Up next: tub refinishing, floor refinishing and – pending carpenter quote – banquette seating for the dining room. T-minus two weeks and two days til move in.
Aaaahhh, the wonders of a new toilet. When I moved into my house my previous boyfriend was freaked out about the fact that other people had sat on the toilet seats and would not shut up until I purchased and installed new ones. And then dumped him. hehe
Since I’m in the middle of trying to sell my house I can see the beauty of doing a cheap fix to freshen things up and make your house look nicer. However there is NO excuse for a contractor to halfass things! I want to smack him on the hand and say “you should KNOW BETTER!”
We recently bought a home that was a disaster – baseboards saturated with animal urine, a kitchen caulked beyond recognition with wiring hanging above the sink, and all ugly as hell. TOO BAD I CAN’T PROVIDE YOU A SAMPLE OF THE SMELL!
The people we bought it from lived in the house for less than 9 months. I think they painted (the worst shade of white ever), but they didn’t do any renovations.

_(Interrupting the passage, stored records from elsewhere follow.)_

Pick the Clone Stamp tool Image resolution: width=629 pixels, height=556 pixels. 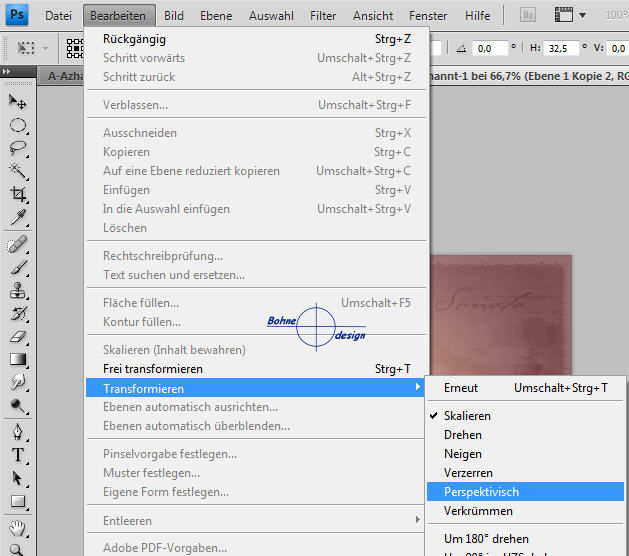[x=18, y=291]
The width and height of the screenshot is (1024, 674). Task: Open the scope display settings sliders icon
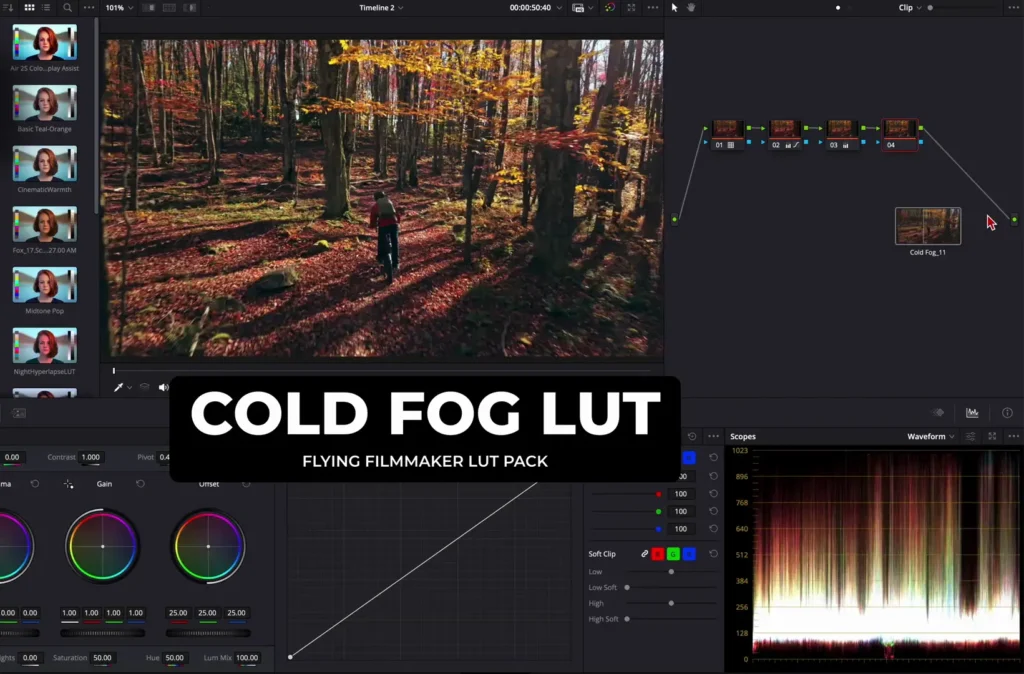pos(970,436)
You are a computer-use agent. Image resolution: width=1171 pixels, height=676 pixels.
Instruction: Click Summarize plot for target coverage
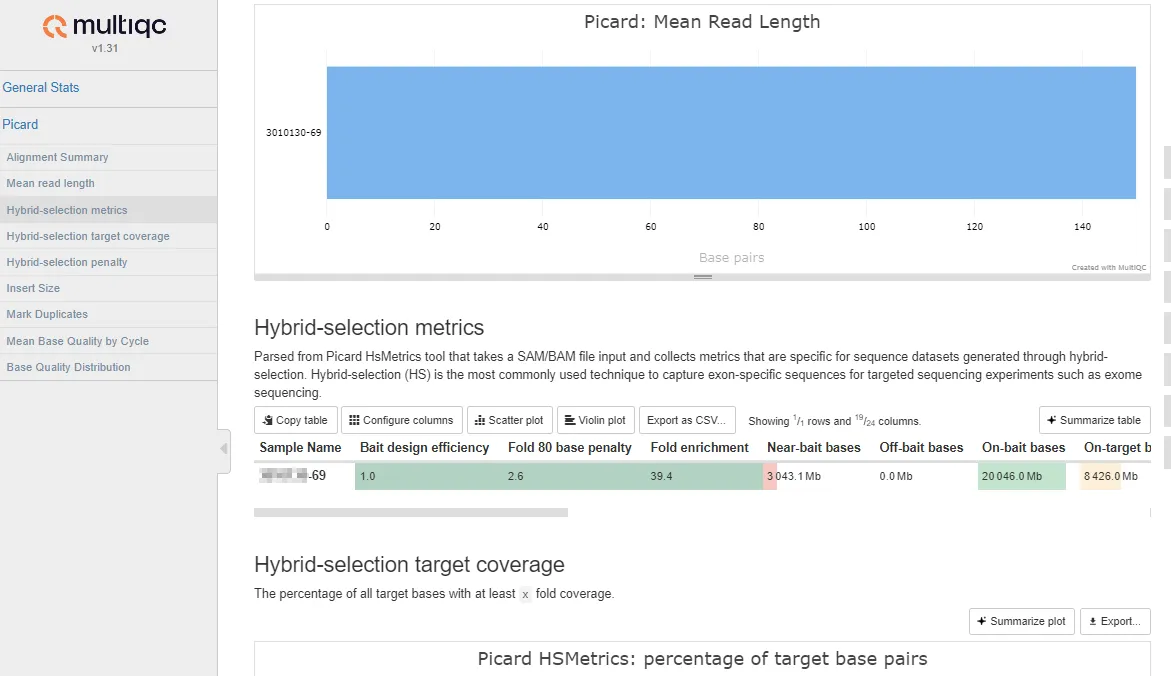tap(1021, 621)
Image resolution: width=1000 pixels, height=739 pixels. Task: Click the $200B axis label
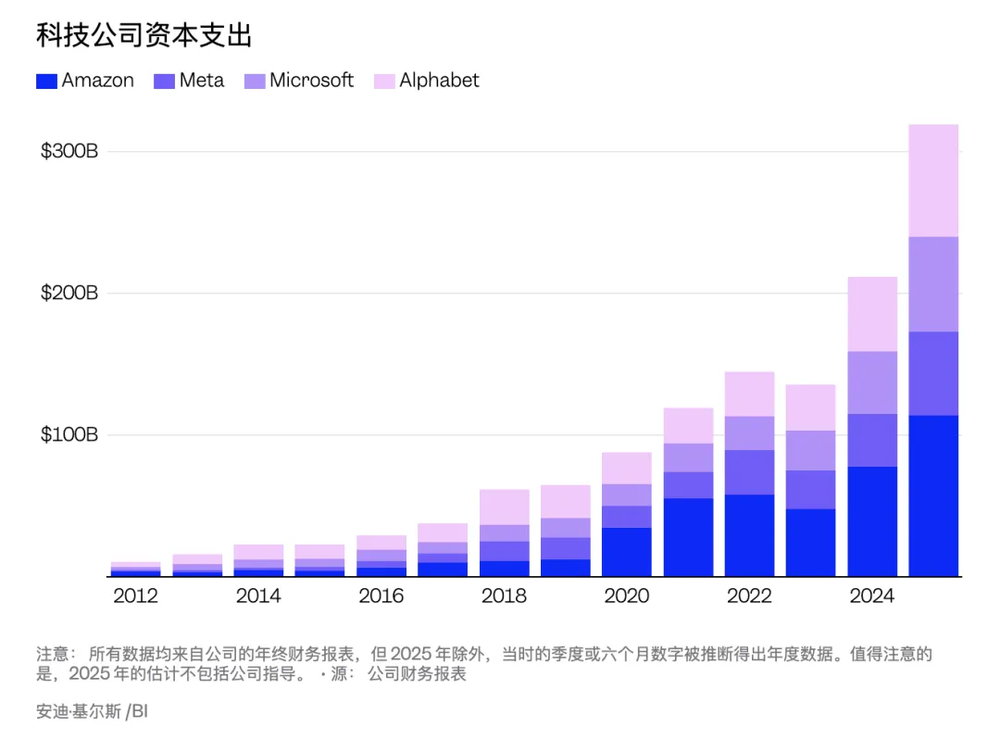(x=68, y=293)
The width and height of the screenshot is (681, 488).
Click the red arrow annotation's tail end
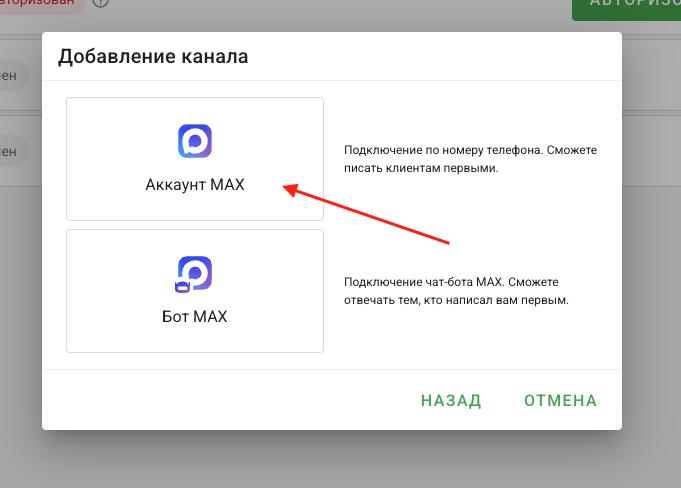(x=451, y=242)
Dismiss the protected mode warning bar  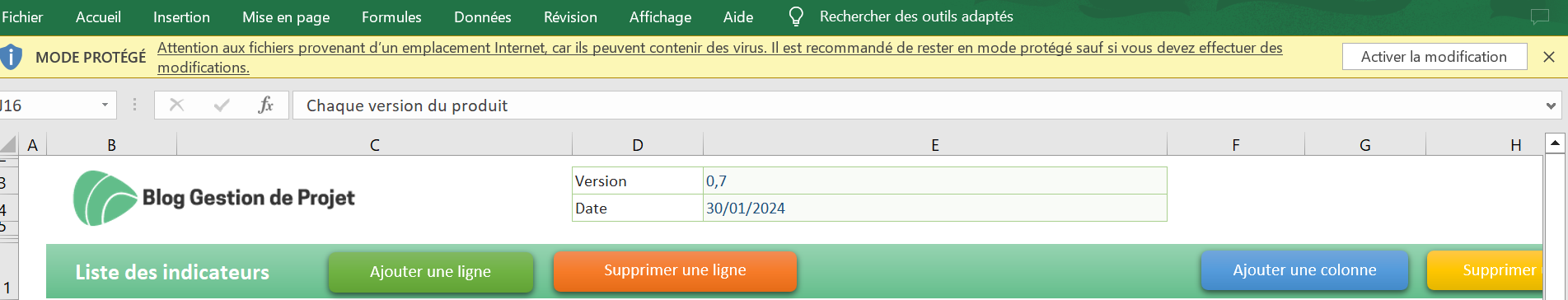point(1549,57)
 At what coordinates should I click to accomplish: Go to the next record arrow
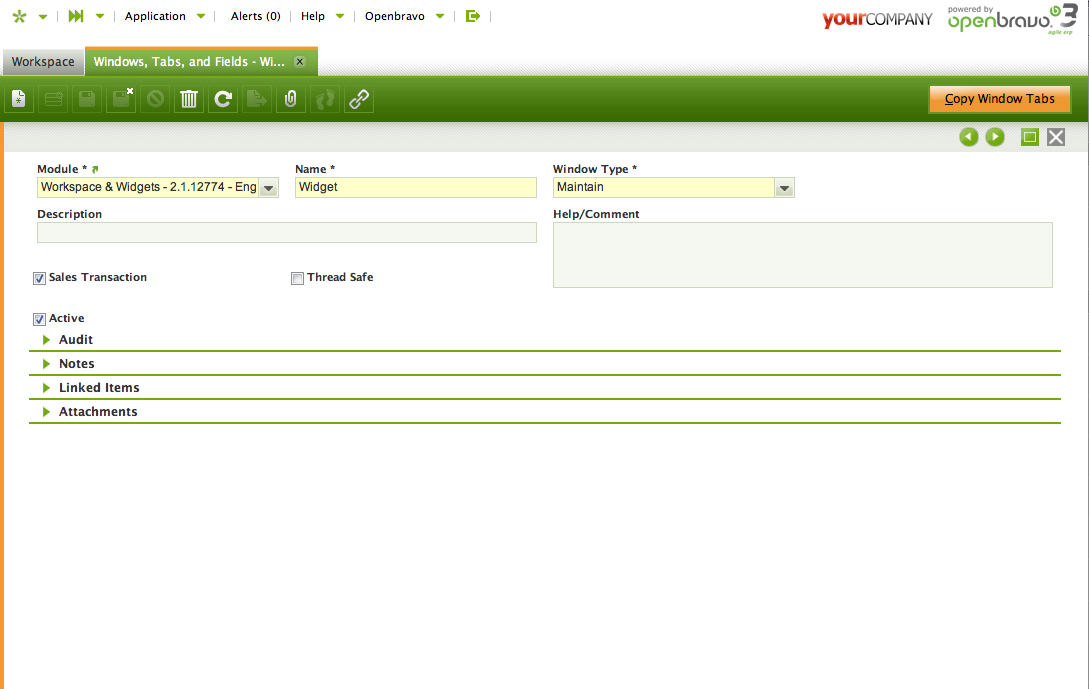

Come to find out, the person who owned the home before them was a KITCHEN RENOVATOR. It is my biggest nightmare that I would PAY someone and my kitchen would look the way this kitchen did. Seriously, it makes me ill. Mike Holmes replaces kitchens in better shape than this one! So, the word contractor means nothing in my book …
I’m sorry you have to deal with this. The joys of homeownership! This is our second time owning, which I’m so grateful for. If this had been our first time, I can only imagine how dishearten I’d be.
We replaced ALL the flooring and baseboards, the counters, the backsplash, and are currently in the midst of figuring out the wiring mess these jerks created.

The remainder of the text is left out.